There are so many more ways to change shipping from an operational tool to a marketing tool - be creative, do your financial analysis, and measure the results. Look at how other great online retailers leverage shipping (Amazon for example is great with “threshold helpers” and Amazon Prime, their subscription service that gets you reduced shipping). But whatever your decision, shipping is your friend and can help move your online sales significantly if used correctly.


March 24th, 2008 at 1:50 pm
I certainly agree that shipping is our friend, if we allow ourselves to change our perception. Shipping and online wine sales are what allows wineries to not have to depend on old fashioned sales methods. Marketing is much easier and faster, with the right resources you are able to touch your target market in days. The costs of hiring sales people, pricing competively to get your wine in retail stores and shipping from the winery to the store can be almost illiminated. Shipping directly to your customer is definately your friend. Thank you for the reminder and the great examples and ideas of how to use it as marketing.
March 24th, 2008 at 9:11 pm
Paul,
Great article, shipping is a great boon and also a big problem in the wine business. We need to get the laws streamlined so that less time and money is wasted on compliance. 9-10 of my clients are out of state and every week I see the suffering caused by these laws. As you know the twists and turns of these laws leave many cases unable to ship!

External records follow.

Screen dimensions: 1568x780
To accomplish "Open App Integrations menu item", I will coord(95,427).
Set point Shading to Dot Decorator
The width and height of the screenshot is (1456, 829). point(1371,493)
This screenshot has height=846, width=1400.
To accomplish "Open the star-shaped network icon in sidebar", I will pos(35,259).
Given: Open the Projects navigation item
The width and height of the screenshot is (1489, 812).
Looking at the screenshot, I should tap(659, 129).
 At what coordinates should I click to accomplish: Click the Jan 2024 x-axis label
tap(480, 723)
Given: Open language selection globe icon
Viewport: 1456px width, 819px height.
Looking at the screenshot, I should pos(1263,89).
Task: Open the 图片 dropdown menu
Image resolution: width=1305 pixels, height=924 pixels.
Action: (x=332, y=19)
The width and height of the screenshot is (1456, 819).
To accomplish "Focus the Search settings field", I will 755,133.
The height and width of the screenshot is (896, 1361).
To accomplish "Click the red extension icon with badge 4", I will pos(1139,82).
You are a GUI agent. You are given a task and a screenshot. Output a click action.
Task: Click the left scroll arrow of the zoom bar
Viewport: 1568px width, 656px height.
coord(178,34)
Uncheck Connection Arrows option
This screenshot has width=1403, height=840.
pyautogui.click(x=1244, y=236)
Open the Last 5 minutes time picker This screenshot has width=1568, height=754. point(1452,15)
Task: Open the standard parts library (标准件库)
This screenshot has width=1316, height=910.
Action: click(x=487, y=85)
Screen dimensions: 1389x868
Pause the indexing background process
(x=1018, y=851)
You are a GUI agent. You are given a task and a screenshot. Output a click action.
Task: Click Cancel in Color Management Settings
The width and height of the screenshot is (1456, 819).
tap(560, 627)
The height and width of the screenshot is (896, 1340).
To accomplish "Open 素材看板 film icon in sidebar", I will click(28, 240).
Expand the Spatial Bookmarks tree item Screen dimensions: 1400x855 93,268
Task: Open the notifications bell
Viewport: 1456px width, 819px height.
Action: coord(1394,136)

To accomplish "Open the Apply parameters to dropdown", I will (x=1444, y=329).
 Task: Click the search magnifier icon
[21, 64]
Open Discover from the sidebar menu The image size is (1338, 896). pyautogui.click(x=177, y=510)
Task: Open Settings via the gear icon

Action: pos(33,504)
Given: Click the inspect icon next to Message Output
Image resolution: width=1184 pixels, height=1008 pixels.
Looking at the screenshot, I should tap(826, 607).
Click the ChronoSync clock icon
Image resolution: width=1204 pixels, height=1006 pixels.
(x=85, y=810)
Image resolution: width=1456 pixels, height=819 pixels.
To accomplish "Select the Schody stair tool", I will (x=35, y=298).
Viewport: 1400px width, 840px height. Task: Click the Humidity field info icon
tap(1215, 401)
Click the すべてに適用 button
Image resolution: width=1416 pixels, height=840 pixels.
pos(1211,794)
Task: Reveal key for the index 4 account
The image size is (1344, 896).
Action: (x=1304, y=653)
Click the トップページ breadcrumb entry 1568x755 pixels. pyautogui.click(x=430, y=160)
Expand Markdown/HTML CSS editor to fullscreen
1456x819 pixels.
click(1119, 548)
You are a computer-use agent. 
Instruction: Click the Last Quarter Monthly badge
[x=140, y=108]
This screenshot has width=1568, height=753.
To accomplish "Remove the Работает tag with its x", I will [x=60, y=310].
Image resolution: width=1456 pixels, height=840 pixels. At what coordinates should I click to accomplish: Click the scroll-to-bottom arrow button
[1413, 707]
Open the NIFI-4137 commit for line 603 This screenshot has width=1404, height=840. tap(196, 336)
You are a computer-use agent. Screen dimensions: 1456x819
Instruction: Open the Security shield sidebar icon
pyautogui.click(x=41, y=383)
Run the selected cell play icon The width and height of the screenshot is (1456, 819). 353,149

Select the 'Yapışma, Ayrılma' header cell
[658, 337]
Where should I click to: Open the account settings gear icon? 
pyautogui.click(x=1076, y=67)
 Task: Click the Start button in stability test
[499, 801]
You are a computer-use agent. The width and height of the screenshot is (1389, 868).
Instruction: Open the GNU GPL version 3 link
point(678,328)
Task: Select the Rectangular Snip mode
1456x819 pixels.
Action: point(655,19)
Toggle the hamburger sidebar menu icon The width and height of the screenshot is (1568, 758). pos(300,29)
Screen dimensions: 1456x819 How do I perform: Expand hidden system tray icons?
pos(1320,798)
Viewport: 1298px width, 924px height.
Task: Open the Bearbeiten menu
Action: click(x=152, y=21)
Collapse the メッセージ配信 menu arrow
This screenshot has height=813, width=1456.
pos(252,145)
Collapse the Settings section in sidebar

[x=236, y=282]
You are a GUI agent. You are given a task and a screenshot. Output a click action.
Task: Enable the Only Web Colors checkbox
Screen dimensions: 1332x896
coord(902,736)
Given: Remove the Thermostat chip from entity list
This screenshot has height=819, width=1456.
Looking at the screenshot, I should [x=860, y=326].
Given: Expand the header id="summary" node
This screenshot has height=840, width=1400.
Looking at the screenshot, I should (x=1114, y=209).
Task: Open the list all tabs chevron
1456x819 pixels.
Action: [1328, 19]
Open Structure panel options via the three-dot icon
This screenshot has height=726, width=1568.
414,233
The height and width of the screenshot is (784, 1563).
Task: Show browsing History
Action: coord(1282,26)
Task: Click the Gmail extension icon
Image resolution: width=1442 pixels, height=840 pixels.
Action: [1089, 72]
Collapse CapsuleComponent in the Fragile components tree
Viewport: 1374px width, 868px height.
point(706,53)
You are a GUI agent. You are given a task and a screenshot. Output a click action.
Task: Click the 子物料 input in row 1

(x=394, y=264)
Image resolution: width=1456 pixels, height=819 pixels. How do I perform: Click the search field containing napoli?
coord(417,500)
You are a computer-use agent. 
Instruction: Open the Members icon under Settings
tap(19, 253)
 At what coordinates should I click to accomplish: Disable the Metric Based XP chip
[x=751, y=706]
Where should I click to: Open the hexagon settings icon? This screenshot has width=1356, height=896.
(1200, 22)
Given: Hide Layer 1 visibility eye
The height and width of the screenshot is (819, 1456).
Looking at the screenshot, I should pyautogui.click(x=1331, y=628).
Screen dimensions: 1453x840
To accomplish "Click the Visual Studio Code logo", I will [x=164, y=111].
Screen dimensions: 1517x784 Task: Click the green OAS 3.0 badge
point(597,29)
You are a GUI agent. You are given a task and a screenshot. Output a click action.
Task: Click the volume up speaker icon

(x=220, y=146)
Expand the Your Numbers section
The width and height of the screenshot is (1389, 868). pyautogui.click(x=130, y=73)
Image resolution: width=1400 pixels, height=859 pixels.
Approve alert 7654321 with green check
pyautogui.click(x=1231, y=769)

We need to create a lobby to put pressure on congress to either introduce a new Amendment to the constitution or a federal law that supersedes theses states laws. The cost saved would make wineries instantly more profitable and give the industry a big shot in the arm!
It needs to happen!
March 27th, 2008 at 11:42 am
Paul, these are really great suggestions and are effective in turning a problem into an opportunity. Thanks. These are the kinds of blog postings that are truly useful. Keep ‘em coming.